Later in the tutorial, we will use the following helper classes and functions to track and visualize the progress of our model evaluation on both the clean and corrupted versions of ImageNet, allowing us to observe the differences in performance.

class AverageMeter(object):
    def __init__(self, name, fmt=':f'):
        self.name = name
        self.fmt = fmt
        self.reset()

    def reset(self):
        self.val = 0
        self.avg = 0
        self.sum = 0
        self.count = 0

    def update(self, val, n=1):
        self.val = val
        self.sum += val * n
        self.count += n
        self.avg = self.sum / self.count

    def __str__(self):
        fmtstr = '{name} {val' + self.fmt + '} ({avg' + self.fmt + '})'
        return fmtstr.format(**self.__dict__)

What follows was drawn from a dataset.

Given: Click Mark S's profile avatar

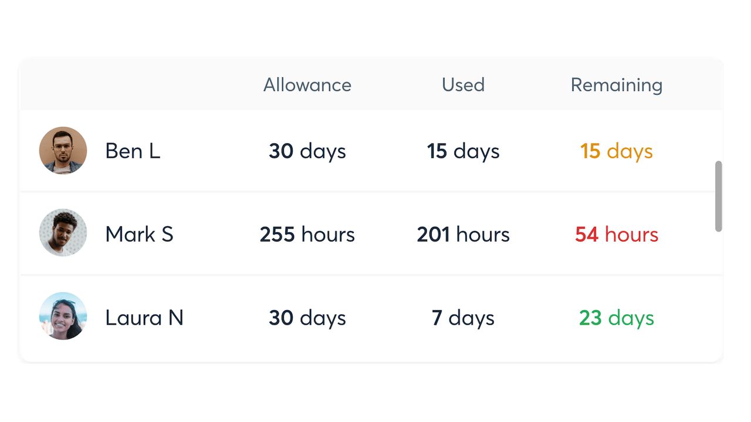Looking at the screenshot, I should [63, 233].
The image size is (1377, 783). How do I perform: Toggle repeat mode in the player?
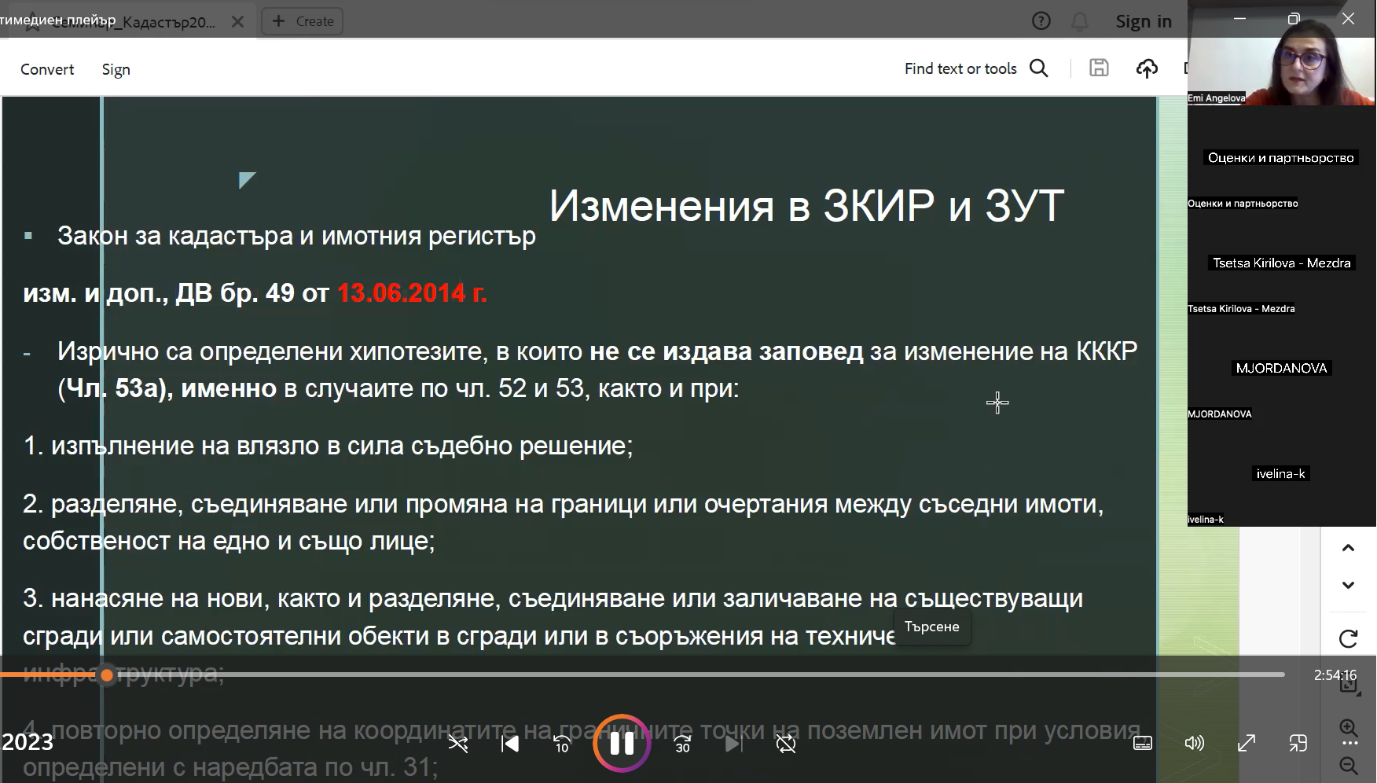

class ProgressMeter(object):
    def __init__(self, num_batches, meters, prefix=""):
        self.batch_fmtstr = self._get_batch_fmtstr(num_batches)
        self.meters = meters
        self.prefix = prefix

    def display(self, batch):
        entries = [self.prefix + self.batch_fmtstr.format(batch)]
        entries += [str(meter) for meter in self.meters]
        print('\t'.join(entries))

    def display_summary(self):
        entries = [" *"]
        entries += [str(meter) for meter in self.meters]
        print(' '.join(entries))

    def _get_batch_fmtstr(self, num_batches):
        num_digits = len(str(num_batches // 1))
        fmt = '{:' + str(num_digits) + 'd}'
        return '[' + fmt + '/' + fmt.format(num_batches) + ']'

# Human-readable labels
synset_to_name = json.load(urllib.request.urlopen(
    "https://raw.githubusercontent.com/anishathalye/imagenet-simple-labels/master/imagenet-simple-labels.json"
))
human_readable_labels = synset_to_name


def visualize_samples(dataset):
    """Visualize a few samples from the dataset and return the plot."""
    mean = torch.tensor([0.485, 0.456, 0.406]).view(3,1,1)
    std = torch.tensor([0.229, 0.224, 0.225]).view(3,1,1)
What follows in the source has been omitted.